Here until I storm off again
Premium Member
If I may, it seems that your objections center mostly around the human animal and human psychology. My mindset is much more ecocentric rather than anthropocentric, so I don't find arguments that revolve around humans very compelling. For me, there are mostly a couple of things.

First, I don't find any kind of substance monism appealing. It's a level of reductionism that I find overly-simplistic; suggesting that everything in reality boils down to some sort of proverbial silver bullet feels unrealistic to me, if not outright ridiculous. It's a thesis that is at odds with how I experience the world around me, and reductionistic narratives I find... well... boring. In many respects, my dislike of substance monism mirrors my dislike of monotheism. If I do not experience day-to-day reality as some homogenous entity, how does it make sense to suppose that all that diversity reduces to some singular thing, whether it is called "matter" or "spirit?" That just doesn't compute for me. Substance pluralism along with polytheism have just always made more sense to me.

But that criticism isn't specific to the type of substance monism known as materialism. The second reason pertains more directly to materialism specifically, and that's the copious quantity of things that utterly cannot be reduced to physical matter. Ideas fall into that category. Ideas are explicitly non-material; they cannot be reduced to atoms and molecules. The moment an idea becomes something material, it is no longer an idea, it is a physical object. My brain just does not compute reducing something that by its very nature utterly cannot be material to the material. It makes no sense to me. :shrug:

Thanks for sharing! I like both your points and agree with them. I'd say the latter point is a form of my argument for property dualism, just better said as always!
 

von bek

Well-Known Member
I'd be very interested in other reasons one may reject materialism!

I reject materialism for the same reason I reject idealism, I do not believe in a First Cause. My view is that mind and matter are both equally "real" and condition each other in an endless cycle. I see no reason to take a stance on which is ontologically prior to the other.
 

Quintessence

Consults with Trees
Staff member
Premium Member
I reject materialism for the same reason I reject idealism, I do not believe in a First Cause. My view is that mind and matter are both equally "real" and condition each other in an endless cycle. I see no reason to take a stance on which is ontologically prior to the other.

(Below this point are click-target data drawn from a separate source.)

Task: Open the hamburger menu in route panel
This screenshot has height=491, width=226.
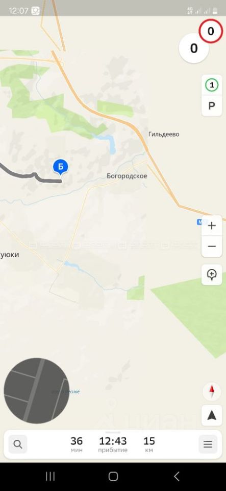Action: pyautogui.click(x=208, y=444)
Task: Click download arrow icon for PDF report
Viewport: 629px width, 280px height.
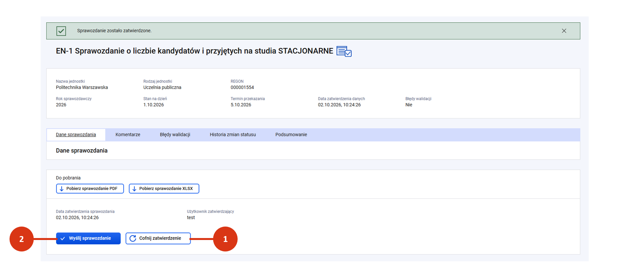Action: point(61,189)
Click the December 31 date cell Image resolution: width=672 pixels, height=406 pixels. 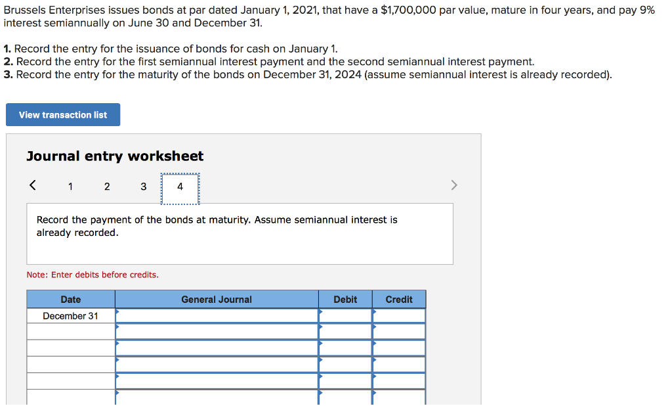coord(70,315)
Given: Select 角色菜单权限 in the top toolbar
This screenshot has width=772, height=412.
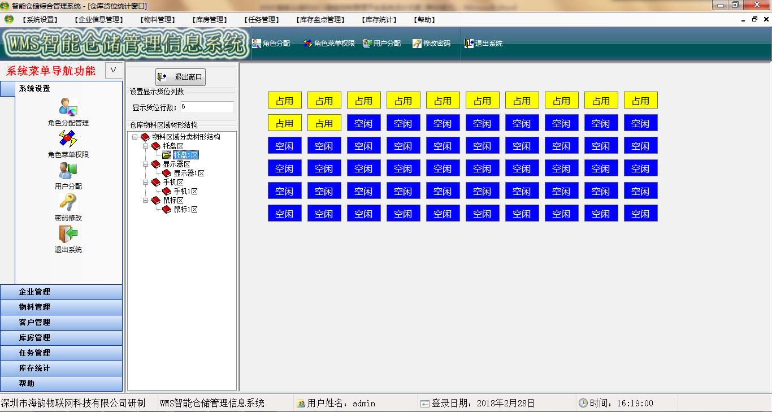Looking at the screenshot, I should pos(329,44).
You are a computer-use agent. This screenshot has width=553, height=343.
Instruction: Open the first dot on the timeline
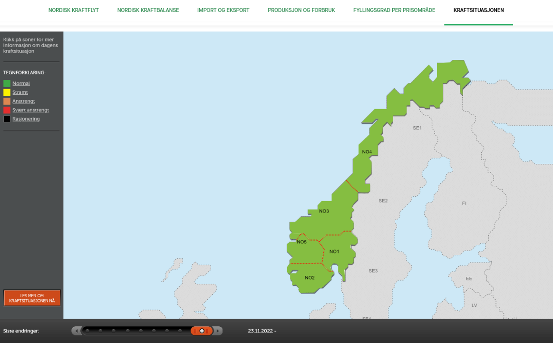[x=87, y=330]
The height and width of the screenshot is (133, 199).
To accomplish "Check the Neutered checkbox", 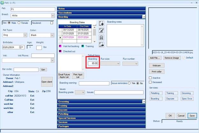I will 52,23.
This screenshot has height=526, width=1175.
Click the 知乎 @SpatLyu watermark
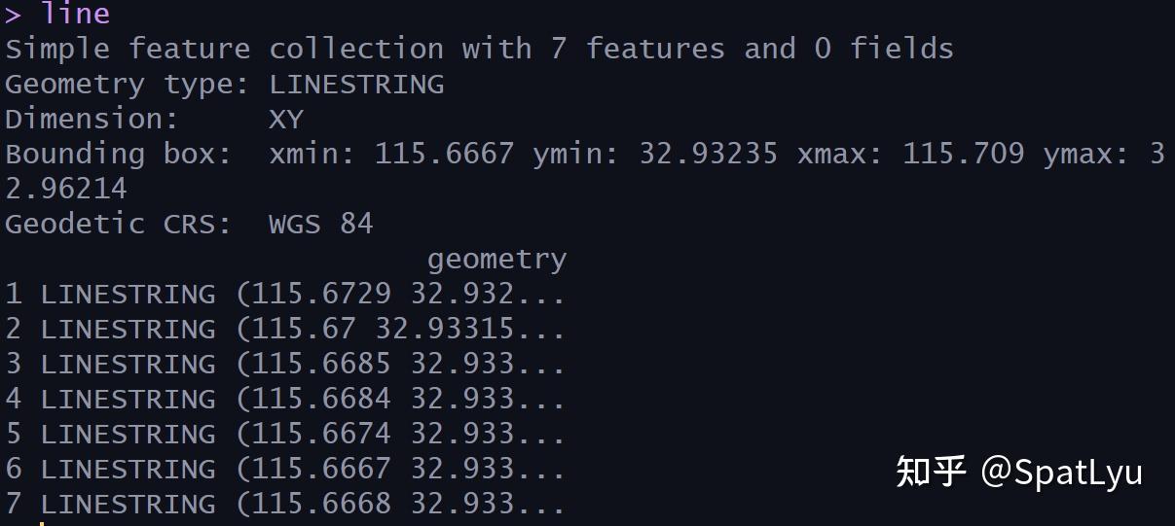click(x=1018, y=473)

Hmm... how do you see the philosophies of materialism and idealism as related to First Cause ideas? I haven't heard that comparison before.
 

1137

Here until I storm off again
Premium Member
I find the OP quite educational. I guess given some of my understandings I also reject materialism, however, I do accept the idea of a "First Cause of First Causes" as a reality. I am willing to bet that 1137 and one other person here knows who/what I think is That which is the First Cause of First Causes. ;)

I find pre-universe metaphysics tiresome these days :p.